Ideanest is a solo practice, surrounded by partners chosen project by project, with no intermediate structure between me and the people who entrust me with their work. I advise, I design, I support. For projects that have meaning and respect their users. For organisations that know what they want to build, and accept that we discuss it clearly.

The name ideanest, I chose it for what it suggests without saying too loudly: a place where ideas can settle, take shape, and continue on their way. Not an incubator, nor a factory. Rather a space where what deserves to exist finds the skills and commitments it needs to stand up. What ideanest aims to do is to design digital projects with their users in mind. It is short, it is insufficient, but it is right. It took me seven years, a closure, and six months of reflection to be able to write it so simply.
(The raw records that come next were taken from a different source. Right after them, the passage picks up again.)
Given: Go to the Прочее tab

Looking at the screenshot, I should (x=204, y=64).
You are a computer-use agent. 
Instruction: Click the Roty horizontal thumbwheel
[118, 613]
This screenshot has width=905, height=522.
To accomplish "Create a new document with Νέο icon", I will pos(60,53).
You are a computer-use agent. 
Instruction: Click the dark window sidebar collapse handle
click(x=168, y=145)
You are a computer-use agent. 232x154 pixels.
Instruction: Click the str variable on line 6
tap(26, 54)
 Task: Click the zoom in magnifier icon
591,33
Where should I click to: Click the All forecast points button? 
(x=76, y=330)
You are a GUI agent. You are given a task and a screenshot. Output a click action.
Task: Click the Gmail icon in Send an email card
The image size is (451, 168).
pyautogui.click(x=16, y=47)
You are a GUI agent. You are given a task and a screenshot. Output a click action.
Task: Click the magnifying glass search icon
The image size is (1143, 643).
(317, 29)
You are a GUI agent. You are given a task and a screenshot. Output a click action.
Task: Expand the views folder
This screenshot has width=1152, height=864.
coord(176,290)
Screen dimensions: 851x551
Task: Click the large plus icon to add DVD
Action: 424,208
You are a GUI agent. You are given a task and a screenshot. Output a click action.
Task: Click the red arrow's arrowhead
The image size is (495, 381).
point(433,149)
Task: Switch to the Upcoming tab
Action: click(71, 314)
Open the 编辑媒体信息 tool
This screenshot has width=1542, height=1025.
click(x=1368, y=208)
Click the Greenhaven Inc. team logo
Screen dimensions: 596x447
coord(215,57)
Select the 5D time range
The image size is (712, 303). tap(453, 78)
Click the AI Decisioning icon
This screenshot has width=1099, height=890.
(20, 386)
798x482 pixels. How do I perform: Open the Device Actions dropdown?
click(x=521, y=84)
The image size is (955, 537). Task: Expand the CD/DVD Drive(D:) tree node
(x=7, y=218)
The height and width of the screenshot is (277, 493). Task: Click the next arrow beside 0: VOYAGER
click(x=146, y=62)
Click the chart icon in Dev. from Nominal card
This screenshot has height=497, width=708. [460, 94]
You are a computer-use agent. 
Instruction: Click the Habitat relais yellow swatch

The words I write here are mine, but if you are leaving something behind, a structure, a way of working, a partnership that no longer holds, a certainty, I mostly wanted to say this: it is possible to do it without tearing everything down.

You can sort without losing anything. You can let some things end without disowning what they were. You can take the time to think, for weeks or for months, without that silence being a waste.

During those six months, people often asked me “so, where are you now?”. I had no clear answer to give, and I eventually accepted not having one. It might be the most useful thing I learned: that there are moments in a working life when invisible work, the work of reflection, of grieving, of reconfiguration, is worth as much as the work you can put on an invoice.

Ideanest exists now because those six months existed. Everything I understood there, I now put at the service of the projects that come through my door. So let’s leave the doors wide open, shall we?